■ **What the task requires**
What is the number of lines in the data that hold the string "agent"? Reply with that number only.

[Records to process — start]

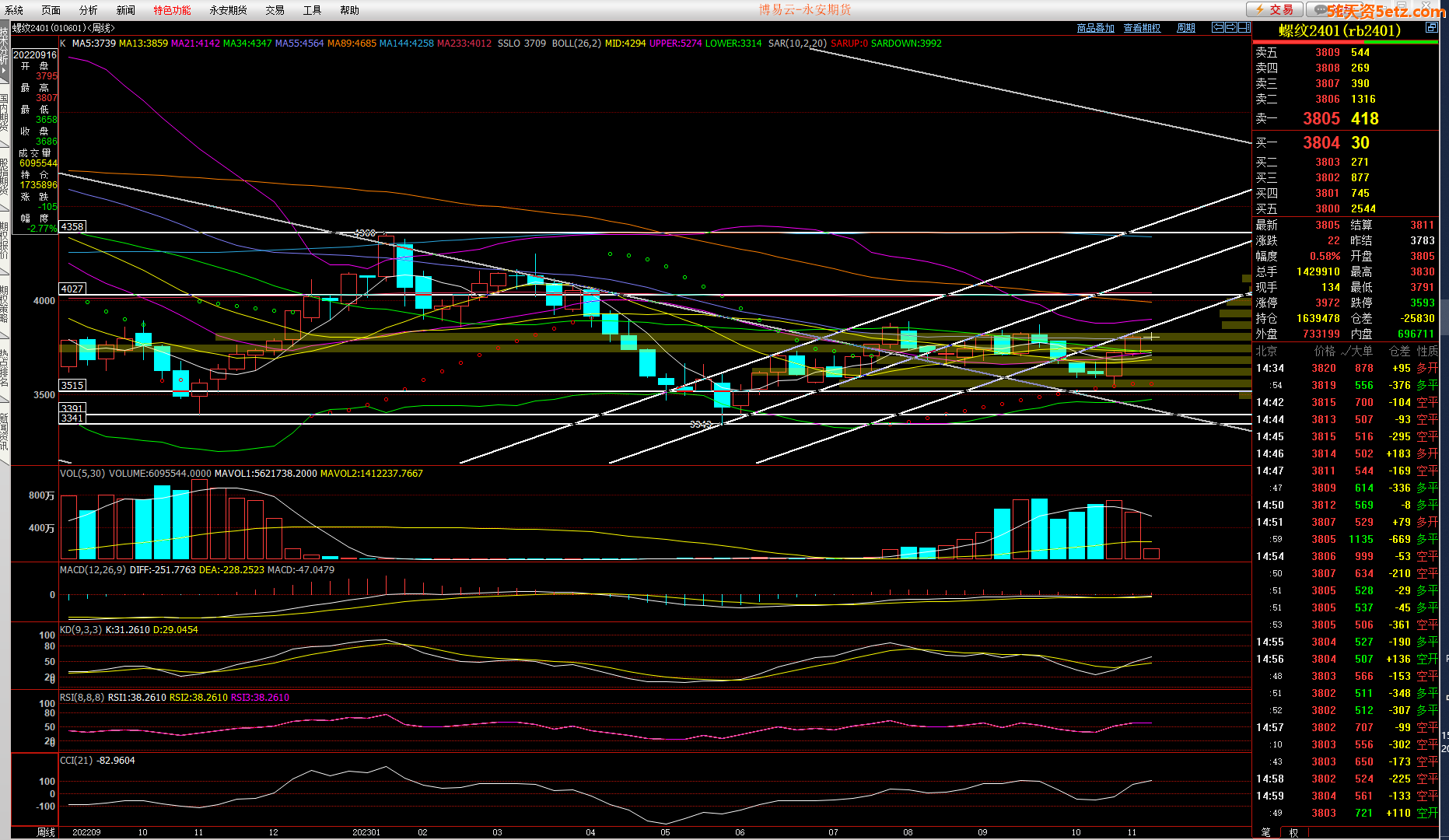Image resolution: width=1449 pixels, height=840 pixels.
Task: Click the 商品叠加 link
Action: [1095, 28]
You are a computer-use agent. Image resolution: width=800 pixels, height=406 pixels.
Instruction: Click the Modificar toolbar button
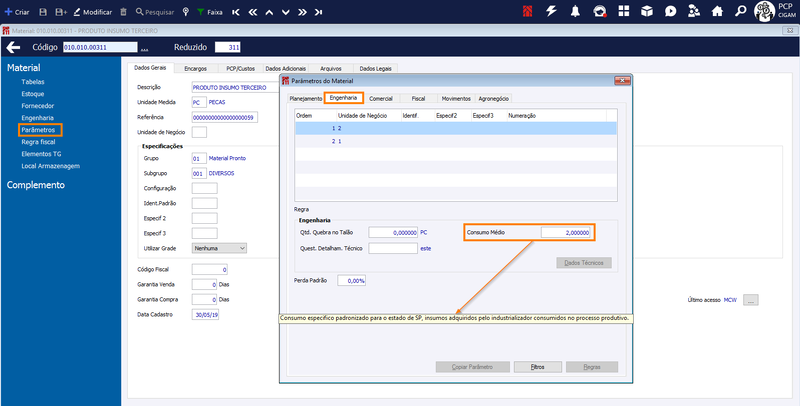click(92, 12)
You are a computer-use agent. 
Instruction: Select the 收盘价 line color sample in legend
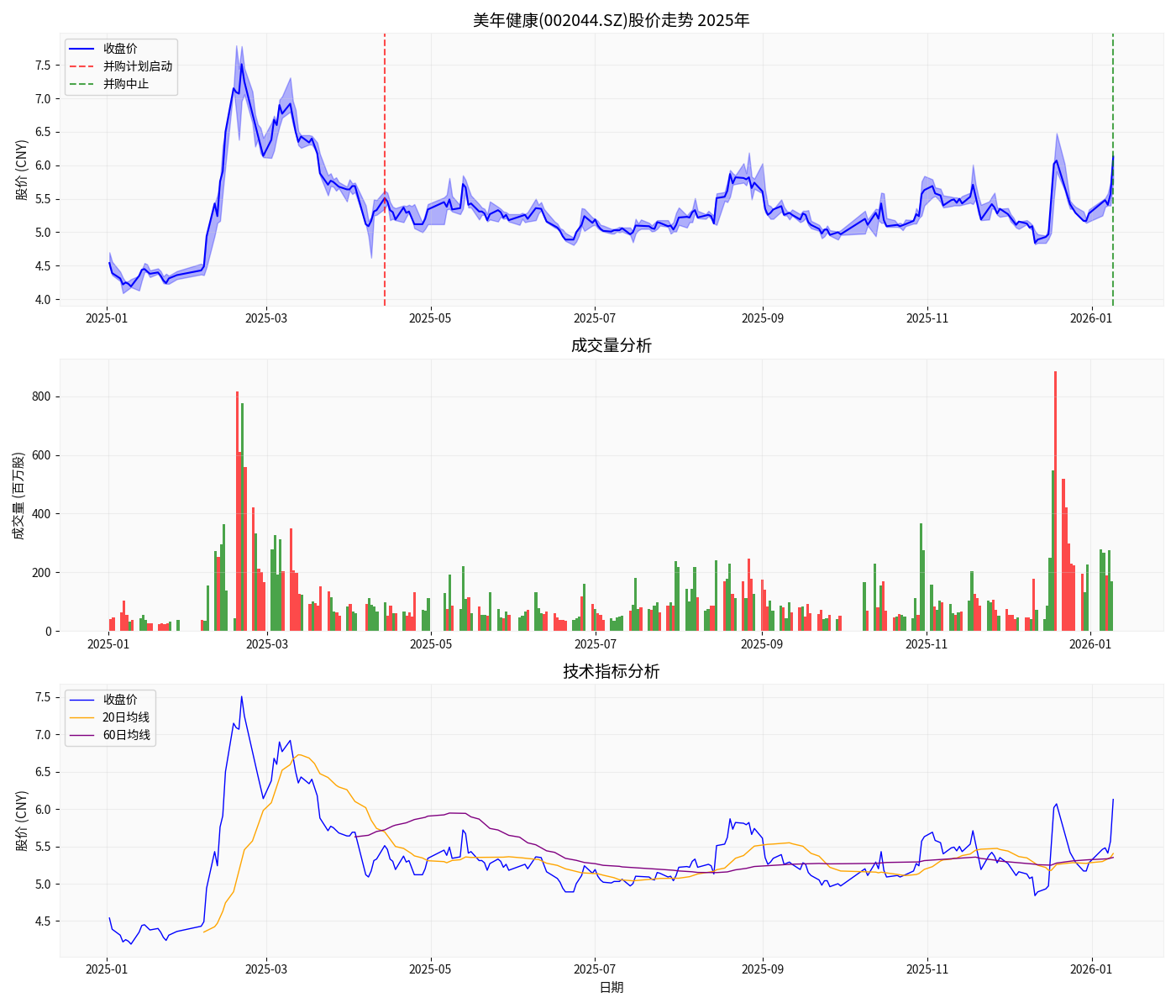tap(81, 48)
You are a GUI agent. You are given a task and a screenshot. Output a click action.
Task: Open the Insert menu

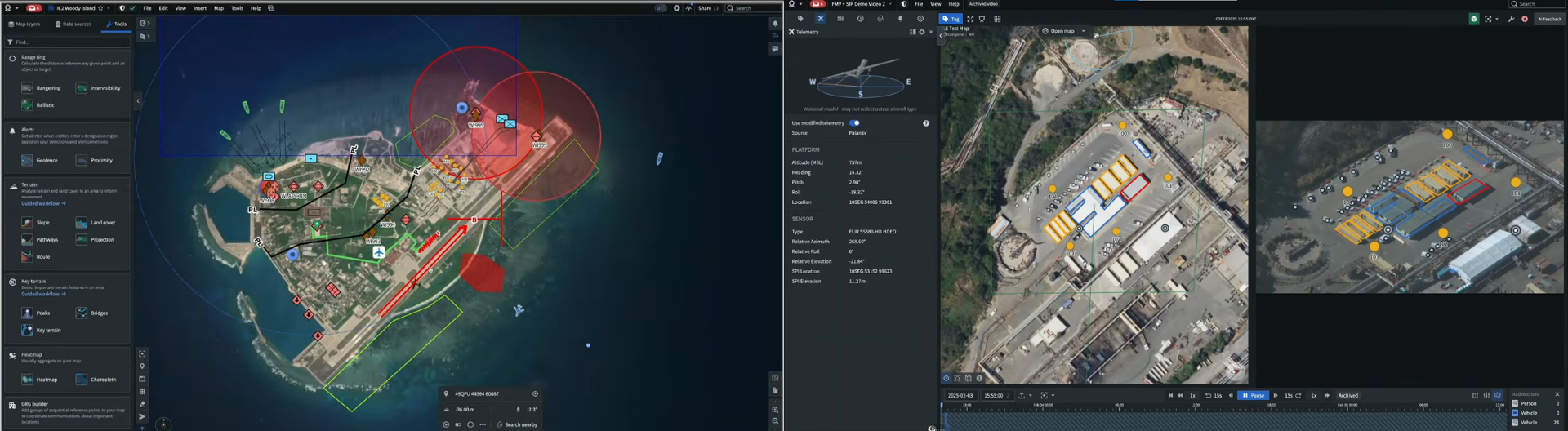[x=199, y=8]
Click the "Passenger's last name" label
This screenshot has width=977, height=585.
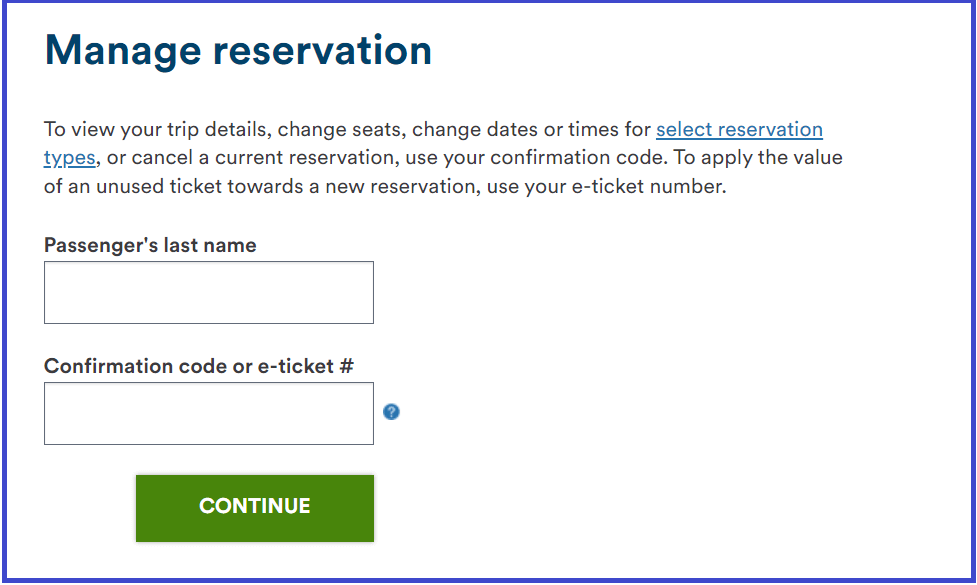point(150,245)
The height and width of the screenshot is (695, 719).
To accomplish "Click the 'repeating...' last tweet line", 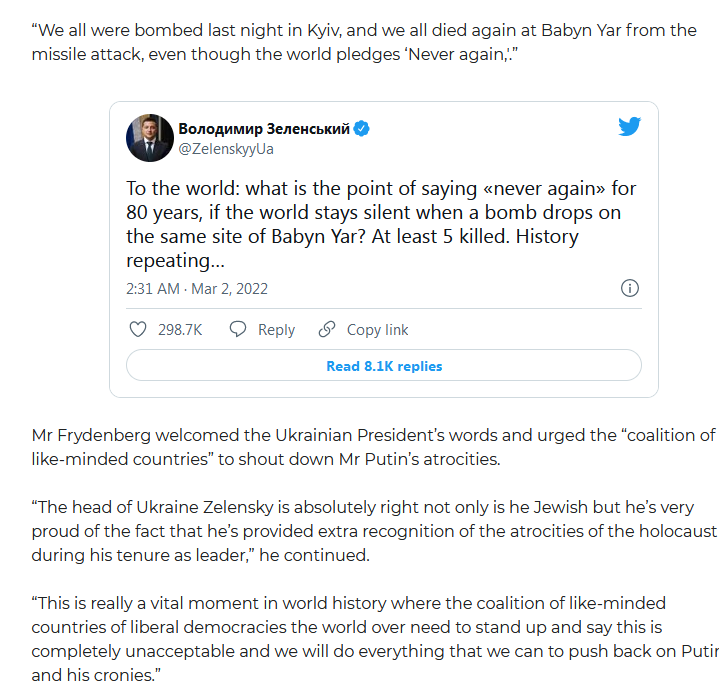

[Records to process — finish]

■ **Response to this exercise**
3